Research Revolution

A handful of hotshots at Yahoo, Google, and Microsoft are changing how tech innovation is incubated--and delivered.

Aaron Ricadela, Contributor

April 8, 2006

2 Min Read

Deep Technical Research, Too
Not surprisingly, many of those peo-ple want to flex their intellects in areas deeper than consumer software. Microsoft's Live Labs includes Jennifer Chayes, a theoretical mathematician, and database big thinker Jim Gray.

Google researchers are working with NASA's Ames Research Center in Silicon Valley on an eclectic mix of projects, including distributed programming and supercomputing. One Google researcher runs a genetic algorithm on a NASA supercomputer that, at 51.9 teraflops, is the world's fourth fastest. All of Google's software today is highly distributed, breaking jobs into pieces that run on thousands of servers. But the NASA deal could show the company whether future computing problems could benefit from a different approach, says Norvig, who worked at Ames before landing at Google four years ago.

Google also has ambitions to become an application service provider to scientists, renting out its massive server farm for professors to run jobs on. So far, concerns about data security, privacy, and whether the company can spare any cycles have held that up, Norvig says. Professors constantly send in requests to run programs on Google's machines, he says, "and the best we can say is, 'Send us a grad student for the summer.' We'd like to do better."

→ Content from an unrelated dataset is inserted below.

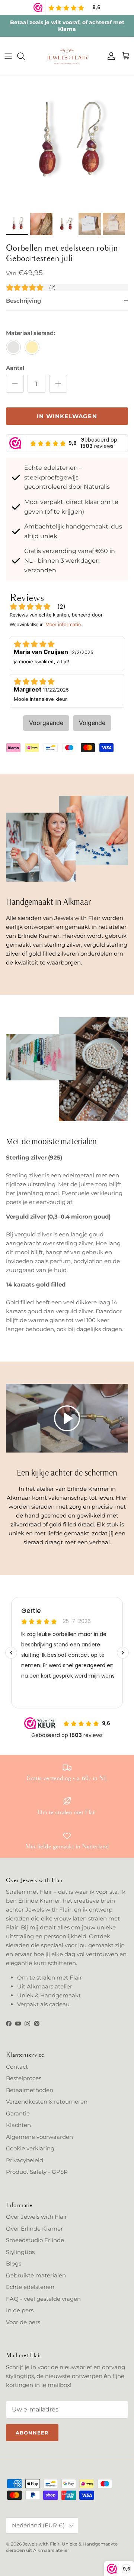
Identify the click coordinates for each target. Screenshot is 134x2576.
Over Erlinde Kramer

Sun also is turning to Web research to improve its products. The company is funding Berkeley's Reliable, Adaptive, and Distributed Systems lab to apply a branch of AI called machine learning, which uses algorithms that improve with experience, to design Internet server farms that perform well under tremendous floods of traffic and memory bottlenecks. One goal is to design software that can interact with the millions of Sun systems and software components at customer sites, diagnose their problems, and keep them in tune. Another is to incubate a Web company that could build its business on Sparc and Solaris. "AI in some sense is going to creep back up on us," Sun CTO Greg Papadopoulos says. "That's one of the quiet, big-bet things we're doing."

Big bets are the currency of the Web, and they're what could make Google research into the next IBM Watson lab or Xerox PARC. That's if Google will have it. "I don't think we want to be like that," Norvig says. "Those are certainly icons and important places, but they were also known for not being as productive as they could given the caliber of people they had. ... We're still operating as a startup company and trying to keep the culture that way."

If Google and others can pull it off, they just might reinvent both computer science research and the Web.